That's right, I did it au natural. I was fully dilated when my water broke - POW- like a busted water main straight across the room. Justin almost died. Phyllis told me I had to hold my pushing til noon when the IV drip would be over or Keaton would need additional testing to make sure he wasn't infected with the Group B Strep. Eek. So I asked them to turn up the drip. There's no way I could wait that long to push, but there was also no way I was allowing them to traumatize my newborn. They turned it up and I tried to just let the contractions flow through my body, head back to avoid pushing. When the drip finished at 11:30, I could finally push! It was such an amazing experience, and so very different from the intervention-ridden purple pushing I did when Grady was born (which I fully believe was due to the minimal amount of Pitocin, that evil stuff). No one told me when or how long to push. No one even held my legs back. Everyone sat in silence while I and my body cooperated. I pushed as much as I felt like through about 3 contractions and right through that "ring of fire" (it does suck) before little Keaton Philip Locklear arrived crying at 11:42 am on November 6th.

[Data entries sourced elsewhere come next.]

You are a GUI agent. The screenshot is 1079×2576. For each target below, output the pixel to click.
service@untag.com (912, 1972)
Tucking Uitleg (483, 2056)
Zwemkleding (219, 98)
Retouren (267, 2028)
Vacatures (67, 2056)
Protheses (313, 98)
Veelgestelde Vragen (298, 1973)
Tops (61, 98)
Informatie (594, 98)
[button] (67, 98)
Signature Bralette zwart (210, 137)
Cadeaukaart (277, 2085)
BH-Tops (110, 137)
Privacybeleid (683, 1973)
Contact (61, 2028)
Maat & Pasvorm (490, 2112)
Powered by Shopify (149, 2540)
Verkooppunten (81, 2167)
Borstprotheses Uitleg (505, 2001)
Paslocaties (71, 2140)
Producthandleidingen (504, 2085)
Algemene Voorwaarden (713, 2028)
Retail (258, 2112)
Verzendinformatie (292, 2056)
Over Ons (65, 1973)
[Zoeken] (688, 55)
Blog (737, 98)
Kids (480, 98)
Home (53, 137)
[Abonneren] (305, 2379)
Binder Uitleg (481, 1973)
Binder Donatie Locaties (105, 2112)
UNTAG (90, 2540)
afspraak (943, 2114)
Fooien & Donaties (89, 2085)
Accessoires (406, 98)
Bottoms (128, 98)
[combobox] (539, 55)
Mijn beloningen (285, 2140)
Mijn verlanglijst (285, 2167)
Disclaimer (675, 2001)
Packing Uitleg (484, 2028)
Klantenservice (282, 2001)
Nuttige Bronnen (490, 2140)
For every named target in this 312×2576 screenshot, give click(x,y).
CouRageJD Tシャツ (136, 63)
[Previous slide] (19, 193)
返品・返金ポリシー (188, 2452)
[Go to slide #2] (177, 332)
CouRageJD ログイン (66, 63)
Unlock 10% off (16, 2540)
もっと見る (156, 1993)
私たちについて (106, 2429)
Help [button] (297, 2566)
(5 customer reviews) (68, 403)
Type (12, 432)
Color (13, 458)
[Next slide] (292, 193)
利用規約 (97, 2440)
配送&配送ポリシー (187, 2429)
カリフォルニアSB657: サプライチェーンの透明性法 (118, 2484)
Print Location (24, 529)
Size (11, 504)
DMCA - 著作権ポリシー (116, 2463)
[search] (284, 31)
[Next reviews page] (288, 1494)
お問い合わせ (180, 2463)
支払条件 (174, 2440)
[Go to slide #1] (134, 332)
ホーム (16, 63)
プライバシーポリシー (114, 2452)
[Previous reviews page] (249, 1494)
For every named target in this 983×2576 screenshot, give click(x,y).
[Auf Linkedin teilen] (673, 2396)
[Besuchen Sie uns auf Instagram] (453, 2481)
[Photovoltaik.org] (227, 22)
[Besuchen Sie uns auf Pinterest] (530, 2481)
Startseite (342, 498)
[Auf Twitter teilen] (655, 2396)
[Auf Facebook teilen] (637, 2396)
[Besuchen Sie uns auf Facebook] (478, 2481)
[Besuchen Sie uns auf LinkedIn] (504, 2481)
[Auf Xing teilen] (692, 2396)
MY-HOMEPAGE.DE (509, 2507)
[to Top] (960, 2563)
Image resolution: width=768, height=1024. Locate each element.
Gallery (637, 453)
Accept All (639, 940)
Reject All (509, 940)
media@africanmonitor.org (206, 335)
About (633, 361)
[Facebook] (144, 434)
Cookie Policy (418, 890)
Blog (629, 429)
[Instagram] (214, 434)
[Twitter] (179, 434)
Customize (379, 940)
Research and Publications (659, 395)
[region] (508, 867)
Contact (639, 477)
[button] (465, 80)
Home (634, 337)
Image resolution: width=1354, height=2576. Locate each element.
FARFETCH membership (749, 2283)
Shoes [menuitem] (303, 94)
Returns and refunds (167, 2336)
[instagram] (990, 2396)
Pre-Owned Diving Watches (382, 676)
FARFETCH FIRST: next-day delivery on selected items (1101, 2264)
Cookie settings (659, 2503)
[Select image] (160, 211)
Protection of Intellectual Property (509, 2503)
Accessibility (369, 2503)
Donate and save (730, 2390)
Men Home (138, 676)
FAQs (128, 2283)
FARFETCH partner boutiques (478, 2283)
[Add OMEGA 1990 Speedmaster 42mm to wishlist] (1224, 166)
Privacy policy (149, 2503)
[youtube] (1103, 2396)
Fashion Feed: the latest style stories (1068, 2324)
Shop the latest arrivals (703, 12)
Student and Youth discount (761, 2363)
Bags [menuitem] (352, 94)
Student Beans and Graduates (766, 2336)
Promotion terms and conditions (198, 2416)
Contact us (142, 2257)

He was placed straight on my chest to latch on almost immediately (I might add I had stripped all my clothes off about an hour before. No shame). I got to hold him and nurse him while Phyllis stitched up my one little first degree tear, which, although it seemed to take forever, was far better than the millions of stitches I received after my second degree episiotomy with Grady. The nurses gave him the Vitamin K shot, heel stick, and eye drops all while he nursed so he barely flinched. And after all those new stretch marks, he weighed exactly the same as Grady - 6 lbs 12 oz. Every nurse we had for the rest of the stay told me that my labor and delivery nurse had been telling them all how beautiful of a birth it had been. Beautiful, maybe not, but lovely, I'd say so. Lovely, lovely, lovely.
I want another.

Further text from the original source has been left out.